Честь их открытия принадлежит Кристоферу Доусу. Удача муравья — достояние всего муравейника, однако то, что жребий пал на Доуса, глубоко символично. Де Лиль, подаривший французам гимн, был гением одной ночи. Предназначением Сервантеса стал «Дон Кихот». Кристоферу Доусу провидение отвело африканский угол и затерянные в песках истины. Как выразился он сам, разрывая привычную паутину причин и следствий, нубийская культура была забыта, чтобы он её воскресил. Долговязый, сухой, как палка, Доус носил рыжие нафабренные усы, а бородка клинышком делала его сошедшим с портретов Веласкеса. Он был богат и неплохо образован — сочетание, встречающееся не так уж и часто. В академических кругах, впрочем, его упрекали в неприязни к источникам. «Прекрасное существует лишь в цитатах», — оправдывался он, сводя познание к эстетике.
На пятидесятилетие — время лениво, как Нил, и столь же упрямо — Доуса пригласили в Оксфорд. Ему предлагали кафедру. Он отказался. Он мог себе позволить оставаться свободным, презирая университеты с их иерархией и склоками. Он родился одиноким волком и оставался им всю жизнь. К тем же временам относится расцвет основанного им «Клуба сторонников синего цвета». «В даосских школах, — объяснял Доус, — синий цвет был цветом абсурда, и я намереваюсь вновь выбросить этот флаг иронии и философского смеха». И действительно, исправить чужое творение невозможно — остаётся его высмеять, и Доус, опровергая вселенские устои, взял на себя роль пересмешника. Соперничая с небесным Архитектором, он дал парадоксальный ответ на Его вызов, предложив безумием отгородиться от Его безумного мира. Если Эпиктет терпит, а Сизиф плачет, то Доус — бунтует. Я хорошо помню, как возникла у него эта идея. В тот дождливый осенний вечер мы сидели за шахматами, слушая, как скребут по крыше тяжёлые еловые ветки, и говорили об условности правовых норм.

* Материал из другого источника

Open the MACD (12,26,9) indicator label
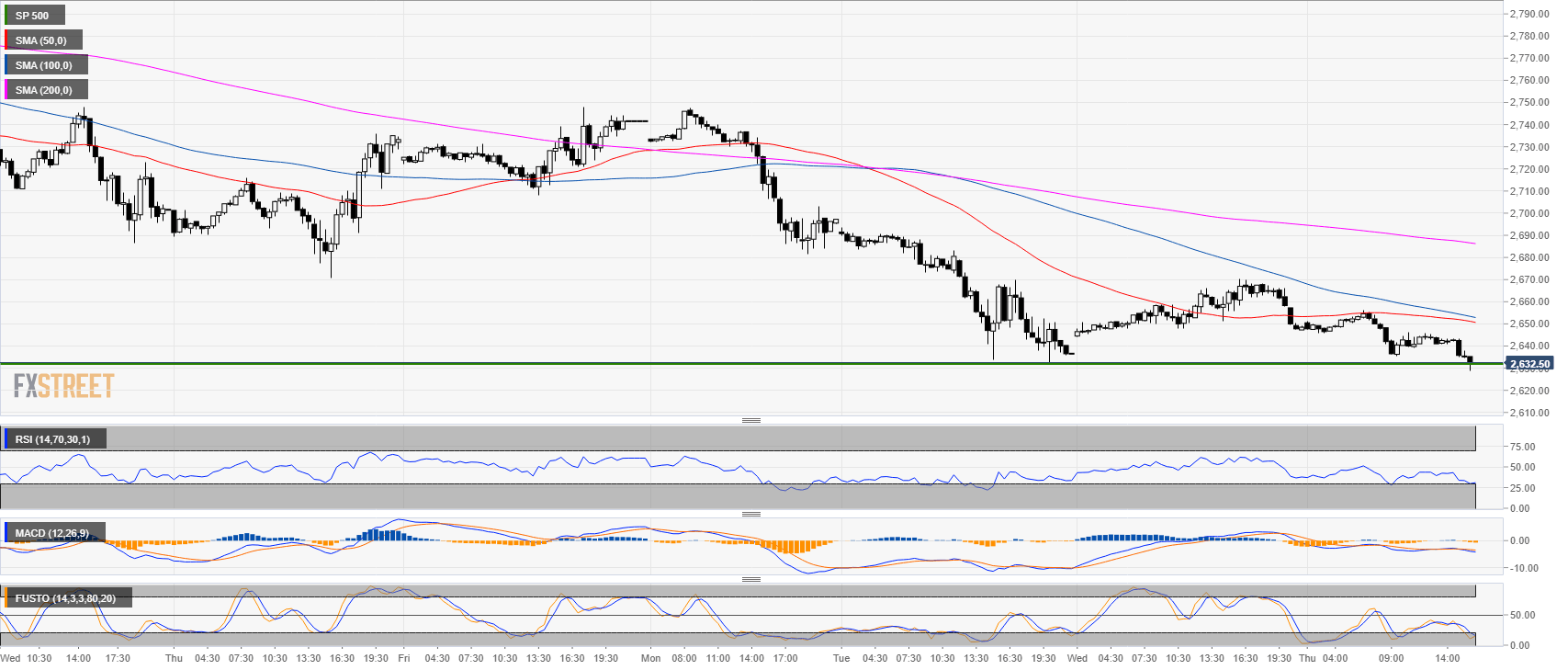 coord(52,533)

Доус привёл аналогией шахматы:
— Измените в правилах ходы для пешки — и шахматный мир рухнет.
Я рассеяно кивнул.
— А разве конституции — не наследство мертвецов? — продолжил он.
Чёрно-белые клетки стали давить, как могильные кресты.
— К счастью, чтобы жить, не обязательно им подчиняться, — улыбнулся я и напомнил про королеву Зазеркалья, менявшую правила игры.